At the end, the banner is still up, but all the world is dead and the only movement is litter blowing in the wind.
With regard to pollution, population and, most of all now, climate change, we are being told that there is still time...
I am not alone in this: I fear for my world, for the environment; and I fear for my country, for its body politic.
The questions are much the same in both cases:
Before anything else, that is what this site is about.
Apart from that, it's my space for a good general rant.
I do everything that I can, write all I can, speak with all my heart.
I feel, too often, that I am spitting in the wind, along with so many others. On Blair's war, for example: 1 000 000, marching against that war, were ignored; a 23% vote for his party (2005) was taken by Blair to be an overwhelming mandate and (as he was careful to say) an endorsement of his war.
(After that election, it is no wonder that so many Muslims, perceiving the government of Britain to be their enemy, are forced to consider that the people of Britain are, too.)
So what do I do now? If I were to take up the role of bomber, that at least would have an effect (so how can I condemn those - more afflicted by Blair's war than I am - who find it hard to find alternatives to violence when they seek to respond?)
[It is interesting to reflect that,
although I am trying - in words - to make sense of the impossibility of finding any channel for my anger,
and although I am writing philosophically rather than politically,
and although I do not condone violence - which is why I loathe Blair and his minions so profoundly,
I, a Londoner (a Freeman of the City, as it happens, with paternal forebears - FitzWalters - here in the 12th century*), put myself at risk of imprisonment by what I have just written.]
* Barring the odd 19th century milkman or 18th century rake, of course... who can know these things?
Family note: A great aunt, Mary Butler, is credited with having invented Sinn Fein... so perhaps I have a tradition to live up to.
So you know what to expect if you stick with this, my, site; here you may find:
Saving The World - mainly the environment and population.
Saving My Country - England, by the way - no party politics, but plenty of cutting insights...
Making Sense Of Everything - some thoughts and homilies on the future of the 21st century.
It's very definitely a site under construction so I hope you will visit from time to time to see how it develops.
Warning: I am using a freebie to build this site, so it is very basic and the navigation is primitive. There is no way yet to leave comments (or even to count whether I get any visits at all). As I learn about building a website, and gather a body of material - and some references to support my more outrageous assertions - I intend to progress to something a bit more sophisticated.
This is a personal site, which is to say that I am using it to try to develop my own ideas and to put them into some sort of order. I hope that as you move around the site, it may become clear what has led me to this. In another age, these scribblings would have been written in a notebook: but I obviously want to join all the rest of the bloggers, or I wouldn't be here...
If you live in Britain, I hope this page might interest you: Civil Liberties : 16 down and counting.

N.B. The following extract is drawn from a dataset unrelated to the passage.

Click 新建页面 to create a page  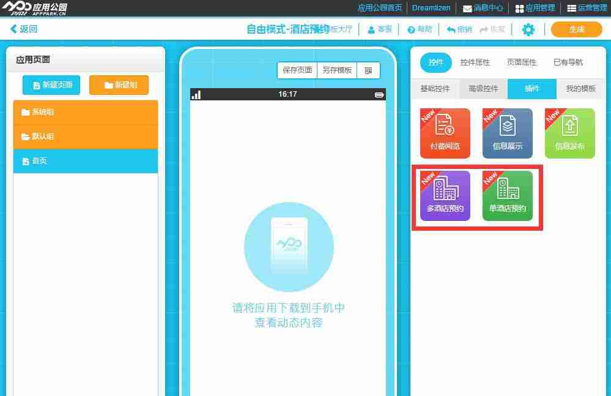tap(51, 85)
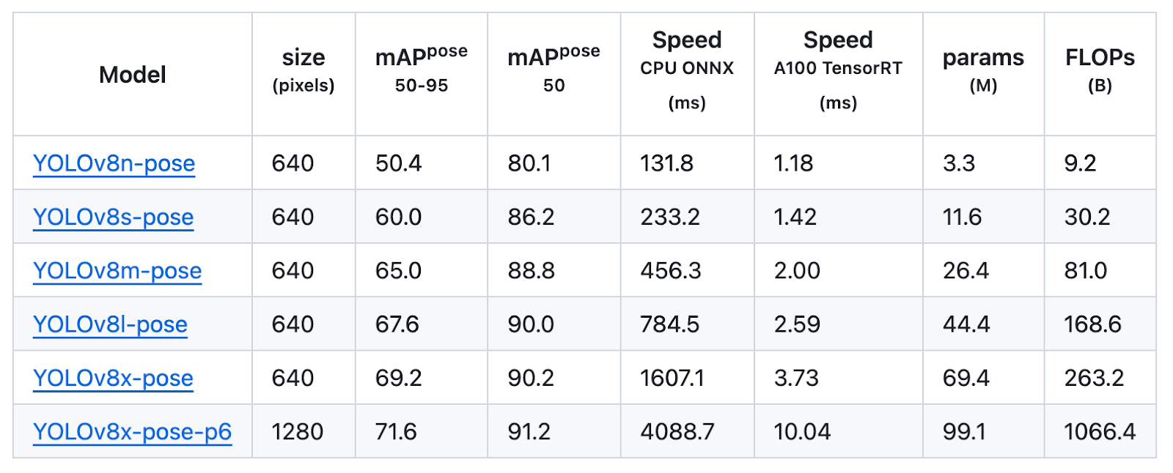Open the YOLOv8s-pose model link
This screenshot has height=473, width=1173.
point(113,217)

To see a list of all pages: Site Map
I hope that you'll use this site.
But if there's one real gift I can offer... it is to recommend to you the following, if you have not already met them:
1: Visit www.medialens.org. Established in 2001. David Edwards, David Cromwell and Olly Maw look at the world by looking at how it is reported. They analyse the links, often too friendly, between the media and the world's vested interests - and in the process often winkle out what is really happening. Without this site, the full gravity of many events in Iraq might never have reached us. [International.]
2: Read "Private Eye", established in the 1960s and published every two weeks. Famous as a satirical magazine, but worth reading as a paper of record. Under some humour, it's deadly serious. The front half reports on the shenanigans of (UK) government, local authorities, businessmen and the media. The back pages look at specific matters in more detail. Occasionally produce supplements or supplementary magazines. Not (too) afraid to make mistakes, but makes very few. Loathed by a large but select group people who have plenty to hide. [UK focus.]
Lord Rees, President of the Royal Society and Astronomer Royal, has given Humankind
a 50-50 chance of surviving the present century.